A través de un comunicado oficial, la Cancillería boliviana manifestó que las palabras del líder colombiano no representan los lazos de amistad, cooperación y respeto que históricamente han mantenido ambas naciones. Asimismo, pidió respeto al principio de no intervención en los asuntos internos del Estado boliviano.
El Ministerio de Relaciones Exteriores indicó que cualquier interpretación externa sobre la situación actual podría aumentar la tensión entre los ciudadanos bolivianos. Además, sostuvo que la crisis debe resolverse dentro del marco constitucional y mediante el diálogo democrático.
Las declaraciones de Petro fueron publicadas en su cuenta de X, donde afirmó que Bolivia enfrenta un levantamiento social impulsado por las manifestaciones y bloqueos de carreteras. También señaló que Colombia estaría dispuesta a colaborar en una salida pacífica al conflicto político si recibe una invitación oficial.
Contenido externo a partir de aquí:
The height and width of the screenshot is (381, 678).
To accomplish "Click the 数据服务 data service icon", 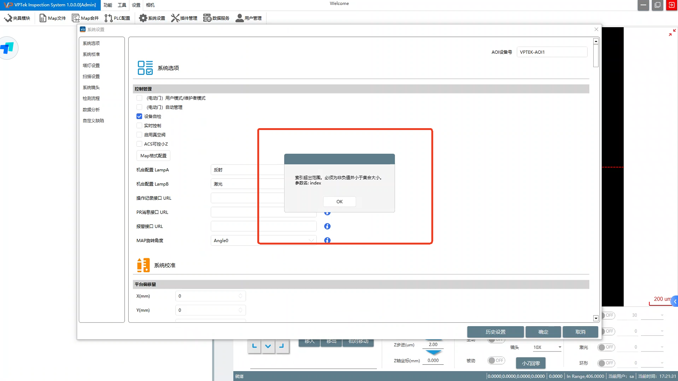I will [207, 18].
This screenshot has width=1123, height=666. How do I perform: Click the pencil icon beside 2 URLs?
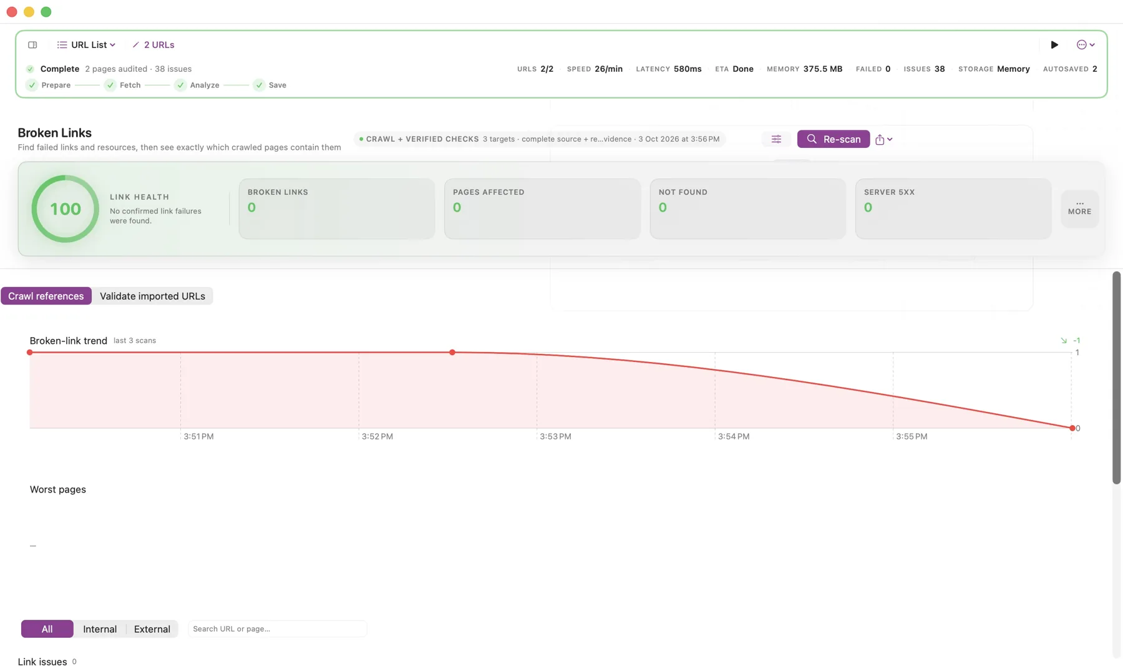pyautogui.click(x=135, y=45)
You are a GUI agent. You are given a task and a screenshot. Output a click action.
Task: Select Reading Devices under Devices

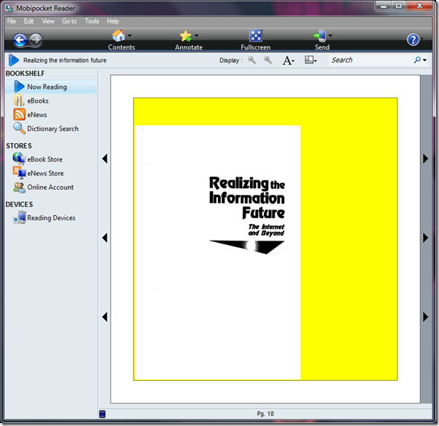[x=51, y=218]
Mientras tanto, continúan las movilizaciones lideradas por organizaciones campesinas y sindicatos que rechazan las reformas económicas promovidas por el Gobierno de Rodrigo Paz. Las protestas han provocado bloqueos en varias carreteras y enfrentamientos con fuerzas de seguridad.
El sábado, militares y policías realizaron un operativo para habilitar un corredor humanitario destinado al transporte de combustible y oxígeno medicinal hacia La Paz y El Alto. Sin embargo, el Ejecutivo ordenó posteriormente el retiro de las fuerzas de seguridad para evitar una escalada del conflicto y convocó a una mesa de diálogo.
A las protestas también se sumaron seguidores del expresidente Evo Morales, quienes llegaron a El Alto tras varios días de caminata en apoyo a las movilizaciones sociales.